WandaVision Creator Responds To Fans Upset About Disney+'s Weekly Release Schedule
WandaVision has marked a new direction for Marvel Studios in several respects. Not only is it their first project to be released in 18 months, but it’s also the first installment of Phase 4, the first MCU series on Disney+, and the first Marvel project to explore the sitcom genre in any way. Marvel's latest has garnered plenty of positive critical with its first four entries, and that trend seemingly has no sign of slowing down.
However, the show is operating on a weekly episode release format, an approach that’s garnered criticism from some Marvel fans mainly due to the relatively slow pace of the early episodes.
MARVEL'S MINDSET
Series showrunner Jac Schaeffer discussed the reasoning behind the episode layout in a recent interview with The Playlist, revealing that the creators of WandaVision didn’t even know the method by which the show would be released. When asked about fans becoming upset about the weekly release schedule as opposed to a full-season drop, Schaffer said:
“When we were early, early working on [‘WandaVision’], it wasn’t known what the rollout would be. So, the question was less about the binge-ability or dropping them weekly, it was more about how long can we keep the sitcom gig going? How much to reveal about the larger mystery? How much will be in the MCU space versus how much will be in the authentic sitcom space? That was always a question. And a concern, really. But we were all very unified in seeing how far we can take it. And if we could truly create a sitcom featuring [Wanda and Vision].”

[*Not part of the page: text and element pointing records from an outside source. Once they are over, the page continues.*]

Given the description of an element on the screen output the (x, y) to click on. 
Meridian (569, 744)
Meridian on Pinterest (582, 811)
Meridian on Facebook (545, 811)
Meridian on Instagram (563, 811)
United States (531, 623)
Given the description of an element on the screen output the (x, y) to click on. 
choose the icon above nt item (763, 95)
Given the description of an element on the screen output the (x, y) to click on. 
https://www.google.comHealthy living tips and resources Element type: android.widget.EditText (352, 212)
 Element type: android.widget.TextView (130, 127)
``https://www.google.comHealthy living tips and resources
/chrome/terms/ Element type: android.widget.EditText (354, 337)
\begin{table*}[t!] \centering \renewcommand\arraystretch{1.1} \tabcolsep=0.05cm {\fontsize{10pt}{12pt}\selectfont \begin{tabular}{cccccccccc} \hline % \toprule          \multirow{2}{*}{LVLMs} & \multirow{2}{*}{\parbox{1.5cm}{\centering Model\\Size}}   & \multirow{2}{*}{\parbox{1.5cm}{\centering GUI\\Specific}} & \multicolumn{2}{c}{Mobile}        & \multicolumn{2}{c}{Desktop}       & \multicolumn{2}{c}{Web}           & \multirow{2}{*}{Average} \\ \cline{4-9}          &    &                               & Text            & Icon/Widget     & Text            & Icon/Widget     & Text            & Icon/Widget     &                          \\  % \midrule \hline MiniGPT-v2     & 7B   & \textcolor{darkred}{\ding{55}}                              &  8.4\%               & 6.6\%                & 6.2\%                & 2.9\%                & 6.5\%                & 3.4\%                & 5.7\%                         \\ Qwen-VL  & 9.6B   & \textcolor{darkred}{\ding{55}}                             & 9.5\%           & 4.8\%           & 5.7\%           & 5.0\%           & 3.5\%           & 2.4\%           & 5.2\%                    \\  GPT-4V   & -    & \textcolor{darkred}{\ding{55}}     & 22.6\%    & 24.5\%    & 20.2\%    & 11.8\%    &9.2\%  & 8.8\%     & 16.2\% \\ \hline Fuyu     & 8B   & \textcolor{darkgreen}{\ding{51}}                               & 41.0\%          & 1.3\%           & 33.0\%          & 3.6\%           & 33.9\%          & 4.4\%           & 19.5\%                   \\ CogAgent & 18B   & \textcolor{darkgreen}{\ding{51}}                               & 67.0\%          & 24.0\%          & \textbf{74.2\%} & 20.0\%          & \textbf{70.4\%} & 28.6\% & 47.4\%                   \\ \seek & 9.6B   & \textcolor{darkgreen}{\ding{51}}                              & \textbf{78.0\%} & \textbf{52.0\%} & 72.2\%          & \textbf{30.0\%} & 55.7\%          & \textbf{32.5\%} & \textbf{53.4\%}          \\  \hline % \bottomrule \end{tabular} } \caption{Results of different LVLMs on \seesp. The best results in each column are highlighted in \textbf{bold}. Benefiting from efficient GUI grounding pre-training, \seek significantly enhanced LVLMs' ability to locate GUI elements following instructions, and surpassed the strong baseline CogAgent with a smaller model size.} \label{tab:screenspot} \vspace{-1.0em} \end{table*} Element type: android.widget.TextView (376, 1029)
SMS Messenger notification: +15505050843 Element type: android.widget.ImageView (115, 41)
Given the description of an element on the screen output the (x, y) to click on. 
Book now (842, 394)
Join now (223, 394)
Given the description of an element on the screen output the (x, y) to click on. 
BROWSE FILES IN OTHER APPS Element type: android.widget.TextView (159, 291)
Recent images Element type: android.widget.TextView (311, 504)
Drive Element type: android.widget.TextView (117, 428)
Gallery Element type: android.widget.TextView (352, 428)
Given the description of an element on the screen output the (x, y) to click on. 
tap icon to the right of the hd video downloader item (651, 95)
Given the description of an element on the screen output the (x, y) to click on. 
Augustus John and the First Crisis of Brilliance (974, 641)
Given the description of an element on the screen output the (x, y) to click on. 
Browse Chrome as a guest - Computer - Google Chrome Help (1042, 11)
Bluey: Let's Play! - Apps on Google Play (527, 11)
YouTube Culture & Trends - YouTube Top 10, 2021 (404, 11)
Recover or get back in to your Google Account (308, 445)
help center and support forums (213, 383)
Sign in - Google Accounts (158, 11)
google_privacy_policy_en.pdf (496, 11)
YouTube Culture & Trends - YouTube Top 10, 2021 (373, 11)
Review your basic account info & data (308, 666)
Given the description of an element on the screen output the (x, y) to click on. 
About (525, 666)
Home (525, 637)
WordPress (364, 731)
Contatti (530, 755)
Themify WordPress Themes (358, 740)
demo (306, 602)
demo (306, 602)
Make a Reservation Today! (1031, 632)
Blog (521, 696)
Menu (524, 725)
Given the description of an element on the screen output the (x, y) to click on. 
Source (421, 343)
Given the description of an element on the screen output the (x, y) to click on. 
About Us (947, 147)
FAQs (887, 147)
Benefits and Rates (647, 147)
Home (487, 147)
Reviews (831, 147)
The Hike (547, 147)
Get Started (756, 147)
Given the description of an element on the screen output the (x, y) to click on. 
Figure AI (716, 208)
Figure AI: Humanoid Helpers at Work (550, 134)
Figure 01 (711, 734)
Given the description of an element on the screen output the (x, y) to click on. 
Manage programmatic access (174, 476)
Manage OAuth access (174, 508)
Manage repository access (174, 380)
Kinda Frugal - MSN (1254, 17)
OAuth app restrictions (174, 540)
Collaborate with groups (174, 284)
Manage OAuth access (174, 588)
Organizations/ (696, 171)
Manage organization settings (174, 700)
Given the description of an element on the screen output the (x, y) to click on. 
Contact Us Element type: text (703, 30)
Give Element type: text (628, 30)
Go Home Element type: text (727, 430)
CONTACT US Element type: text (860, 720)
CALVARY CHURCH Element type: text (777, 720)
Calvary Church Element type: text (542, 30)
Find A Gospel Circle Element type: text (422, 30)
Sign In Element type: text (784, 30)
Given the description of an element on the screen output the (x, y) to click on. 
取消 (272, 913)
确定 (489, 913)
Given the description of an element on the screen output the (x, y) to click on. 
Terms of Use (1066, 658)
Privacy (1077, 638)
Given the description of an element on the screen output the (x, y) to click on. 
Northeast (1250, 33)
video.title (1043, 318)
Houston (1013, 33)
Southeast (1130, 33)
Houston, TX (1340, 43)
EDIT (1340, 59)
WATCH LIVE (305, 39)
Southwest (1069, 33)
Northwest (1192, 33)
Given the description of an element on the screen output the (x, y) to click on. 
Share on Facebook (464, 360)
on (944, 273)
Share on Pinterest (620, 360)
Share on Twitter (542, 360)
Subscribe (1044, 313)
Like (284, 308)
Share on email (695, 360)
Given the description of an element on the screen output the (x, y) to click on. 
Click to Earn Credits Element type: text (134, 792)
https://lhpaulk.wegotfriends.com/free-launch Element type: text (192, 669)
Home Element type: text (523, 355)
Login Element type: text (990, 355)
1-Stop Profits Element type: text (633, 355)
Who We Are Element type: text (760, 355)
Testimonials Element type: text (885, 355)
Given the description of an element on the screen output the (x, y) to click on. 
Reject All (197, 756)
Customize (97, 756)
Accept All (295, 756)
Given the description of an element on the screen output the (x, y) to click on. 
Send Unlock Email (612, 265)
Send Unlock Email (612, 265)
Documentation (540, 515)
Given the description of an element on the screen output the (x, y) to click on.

KEEPING WANDAVISION FANS ON THEIR TOES
It’s nice to know that even though WandaVision’s production team didn’t know how the series would be delivered to audiences, they were asking themselves how long they should spend on certain elements of the series before shaking things up. It certainly seems that the latest episode, “We Interrupt This Program”, brought a nice change of pace to the series at just the right time for many fans.
The first three episodes mostly play out along the lines of how a typical sitcom would, spanning different eras of TV. Each of them pepper a little more mystery and creepiness as they progress, but not nearly as quickly as many Marvel fans have grown accustomed to.
This fourth episode, however, not only showed viewers what was going on from an outside perspective, but also caught them up to speed with some characters working to figure out exactly what’s happening in Westview, including Jimmy Woo (last seen in 2018’s Ant-Man and the Wasp), Darcy Lewis (last seen in 2013’s Thor: The Dark World), and Monica Rambeau, who was actually in the previous two episodes going by the name of “Geraldine”. It was only this episode in which fans got to catch up on Rambeau's life between the events of Captain Marvel and WandaVision.
Now that both “sides” of WandaVision have been shown, fans can likely expect more frequent switches between the two styles when new episodes of the series hit Disney+ every Friday through March 5.